** WHAT NEEDS TO BE DONE **
Starting with the entry that contains "Dr. Gallon III" and going on through the entry that contains "Dr. Steve Gallon III Hosts", render those entries as a numbered list and leave out any blank lines.

** STORED ROWS **
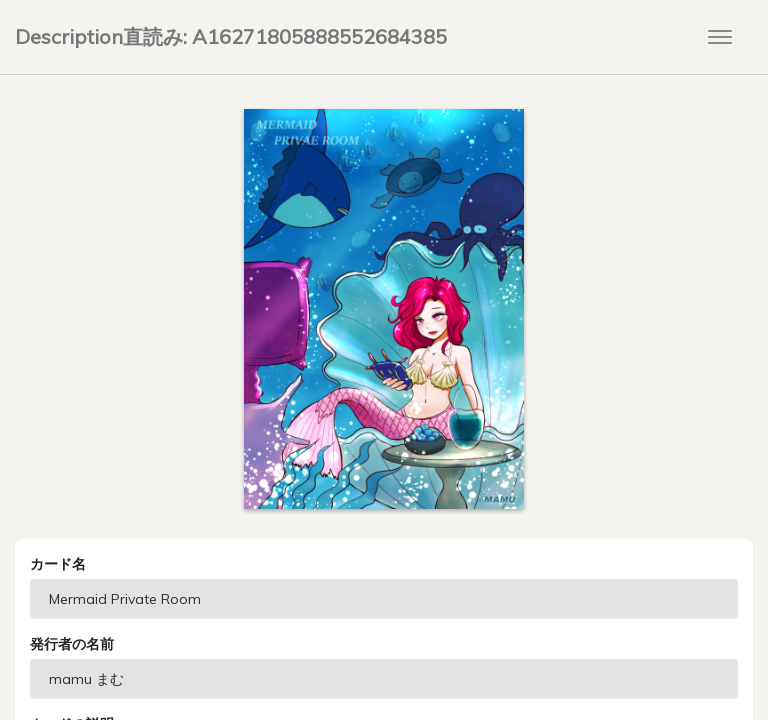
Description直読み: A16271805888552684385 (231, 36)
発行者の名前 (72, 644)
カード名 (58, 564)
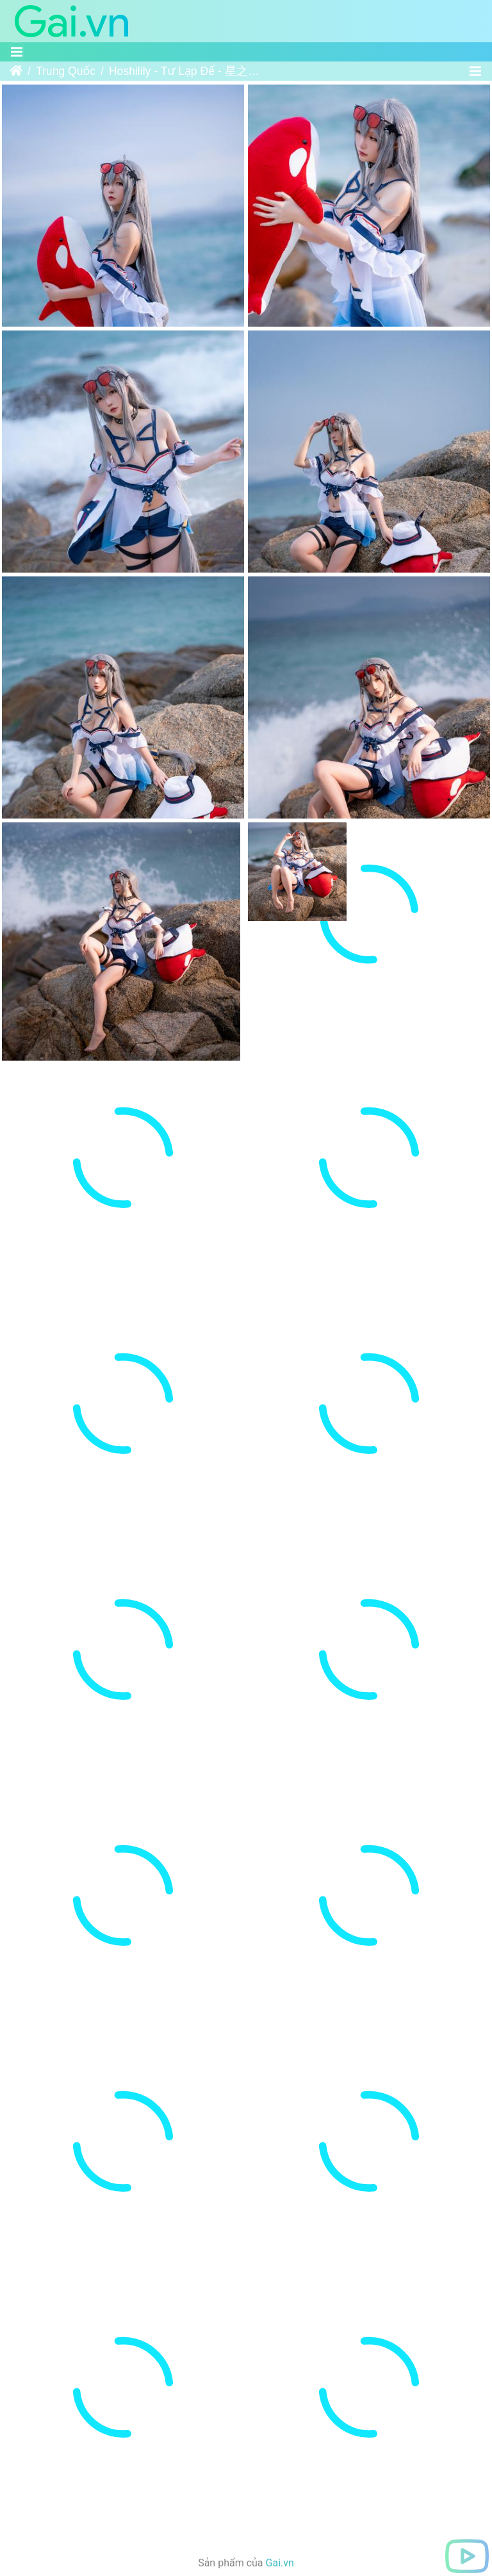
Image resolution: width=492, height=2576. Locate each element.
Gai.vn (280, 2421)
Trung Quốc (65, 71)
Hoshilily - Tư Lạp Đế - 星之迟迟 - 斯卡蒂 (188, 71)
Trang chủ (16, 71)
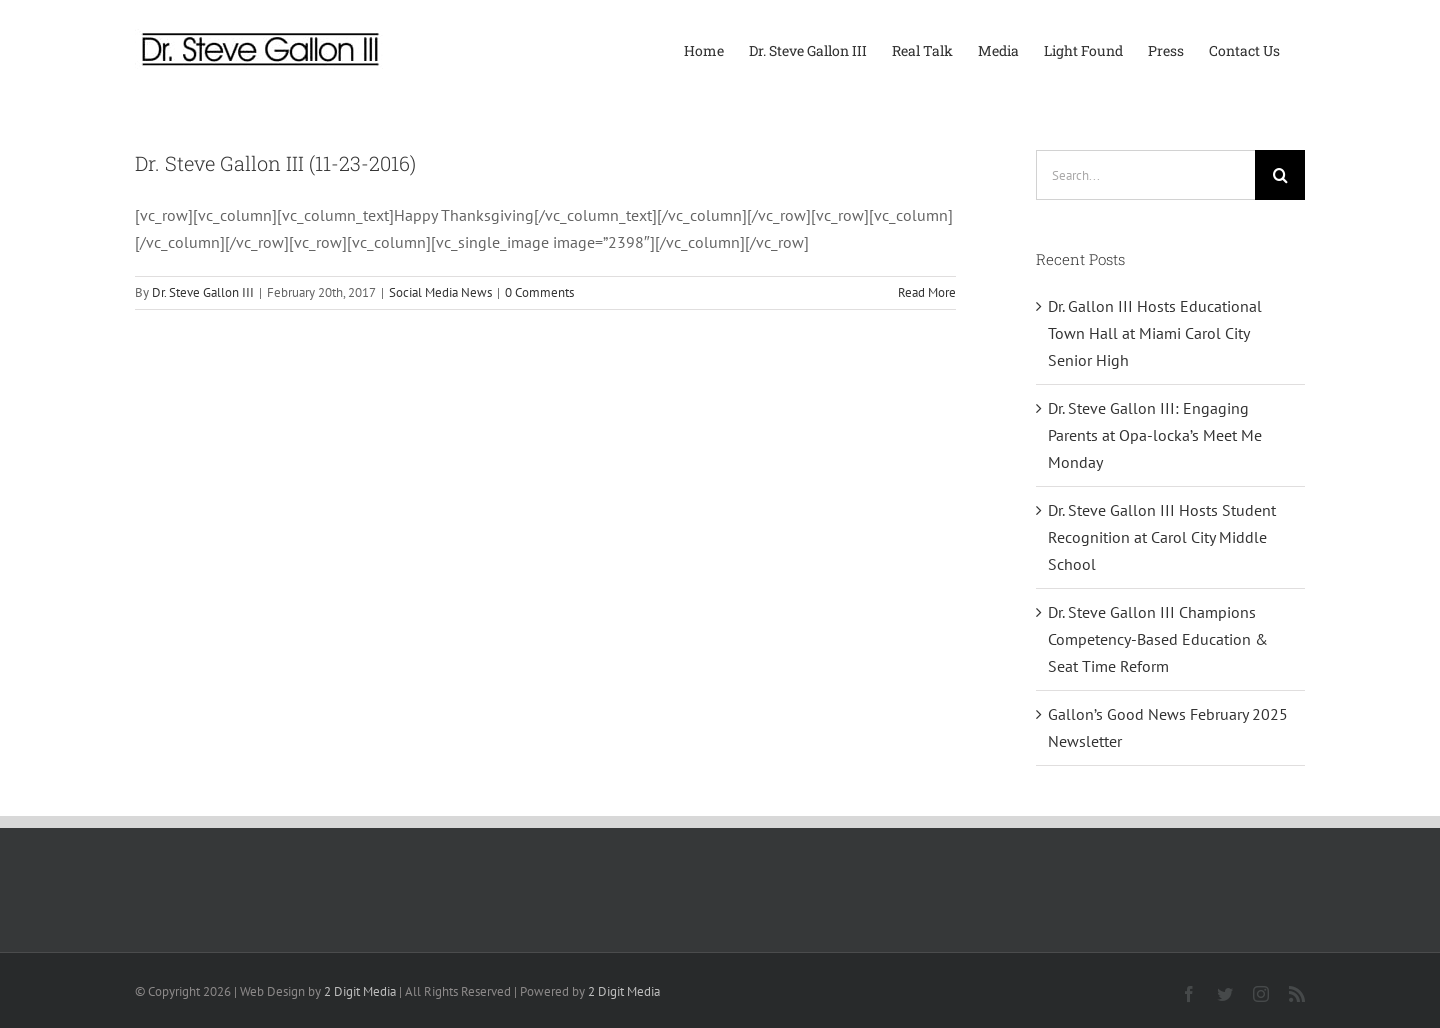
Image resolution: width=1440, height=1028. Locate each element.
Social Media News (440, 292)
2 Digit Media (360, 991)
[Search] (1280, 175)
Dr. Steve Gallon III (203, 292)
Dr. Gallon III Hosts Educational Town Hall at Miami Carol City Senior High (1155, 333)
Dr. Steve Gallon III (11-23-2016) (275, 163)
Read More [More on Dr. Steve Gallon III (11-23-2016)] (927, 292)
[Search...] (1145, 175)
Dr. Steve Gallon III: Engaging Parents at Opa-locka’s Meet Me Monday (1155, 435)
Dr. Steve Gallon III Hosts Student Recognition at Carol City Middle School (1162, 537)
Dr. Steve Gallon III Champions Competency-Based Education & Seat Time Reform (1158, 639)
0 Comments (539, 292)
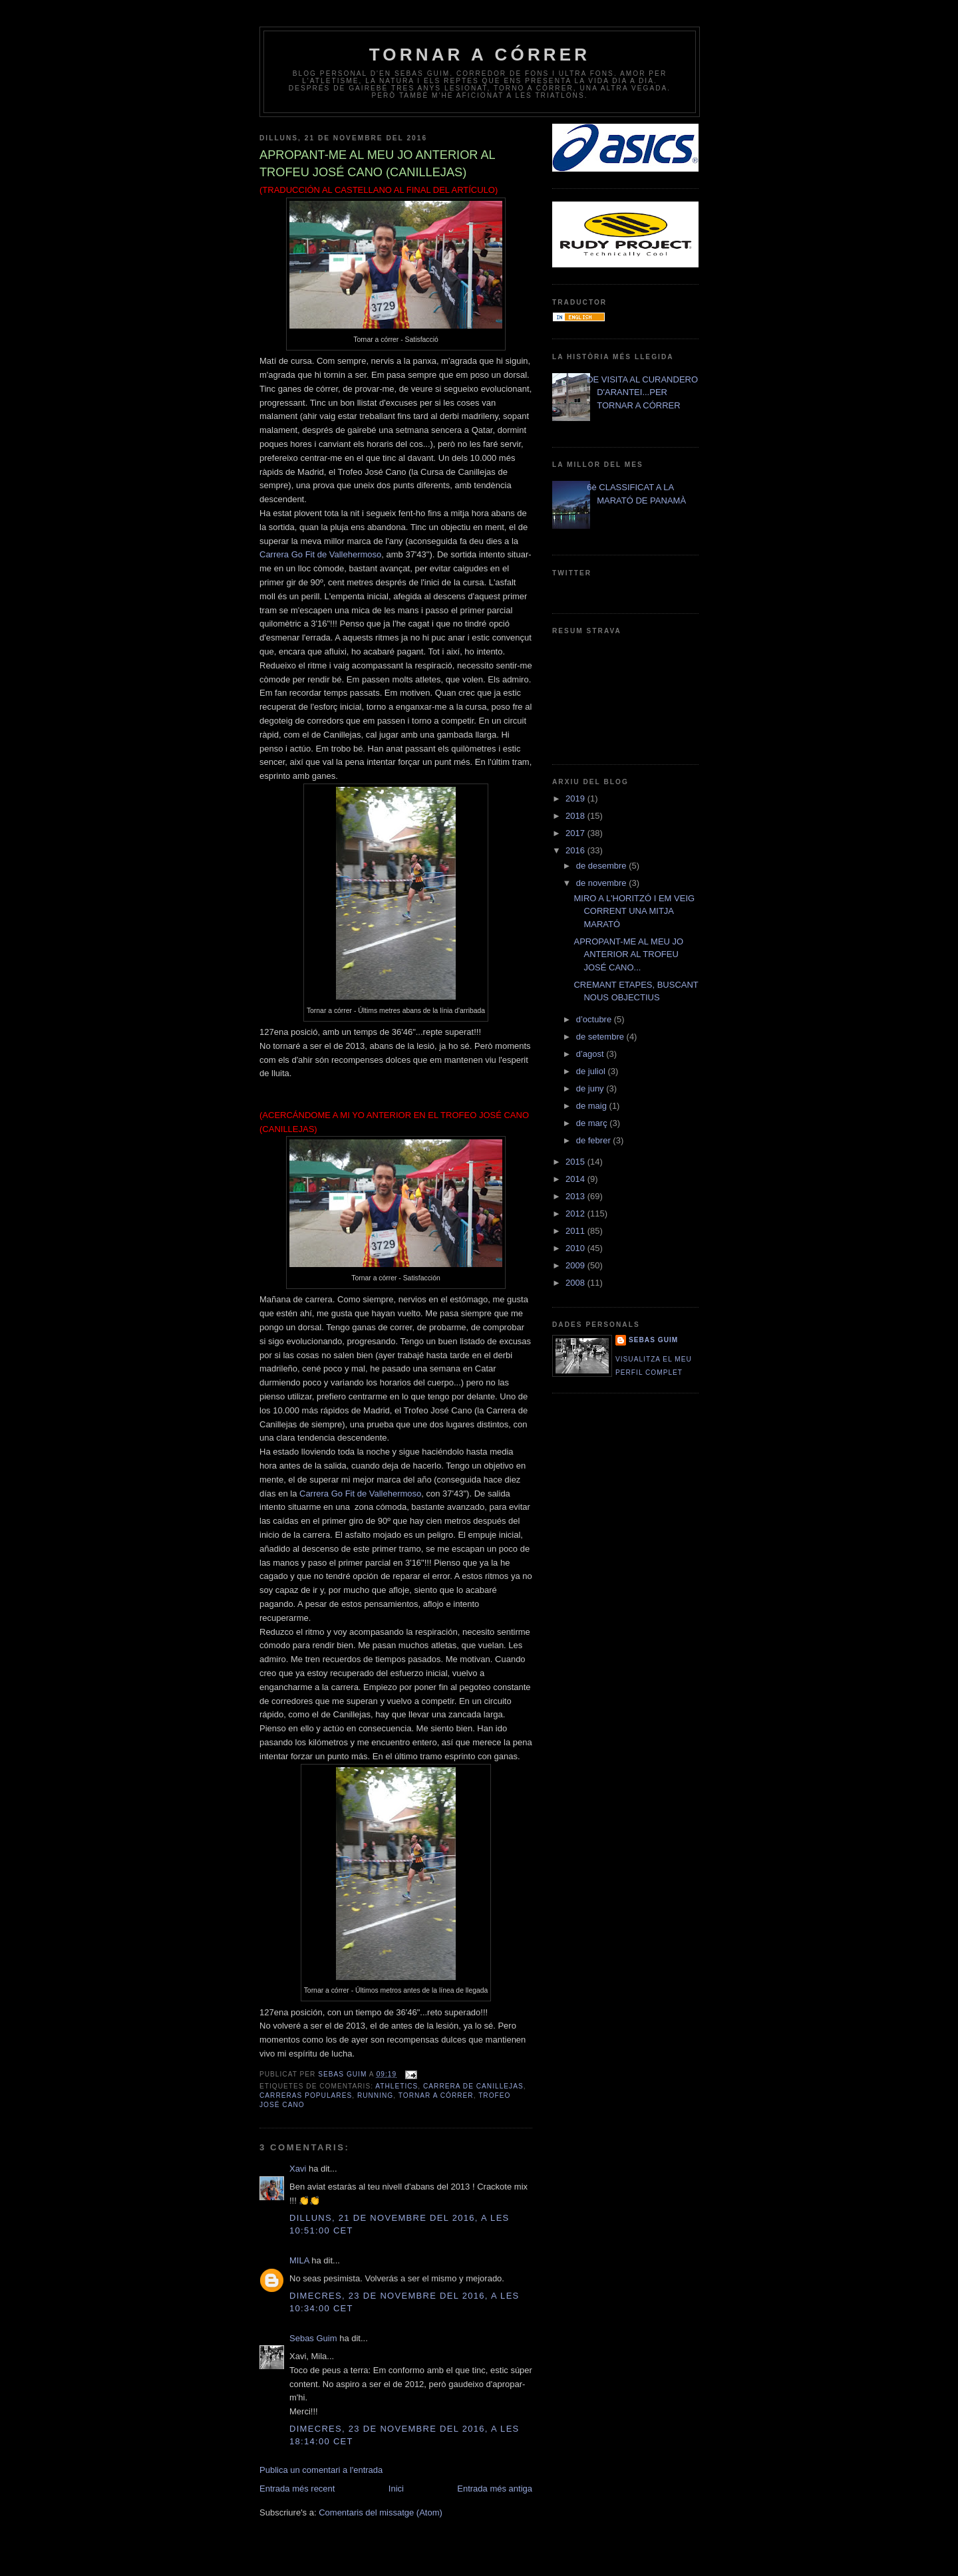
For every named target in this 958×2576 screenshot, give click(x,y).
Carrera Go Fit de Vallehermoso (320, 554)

** TASK ANSWER **
1. Dr. Gallon III Hosts Educational Town Hall at Miami Carol City Senior High (1155, 333)
2. Dr. Steve Gallon III (11-23-2016) (275, 163)
3. Read More [More on Dr. Steve Gallon III (11-23-2016)] (927, 292)
4. [Search...] (1145, 175)
5. Dr. Steve Gallon III: Engaging Parents at Opa-locka’s Meet Me Monday (1155, 435)
6. Dr. Steve Gallon III Hosts Student Recognition at Carol City Middle School (1162, 537)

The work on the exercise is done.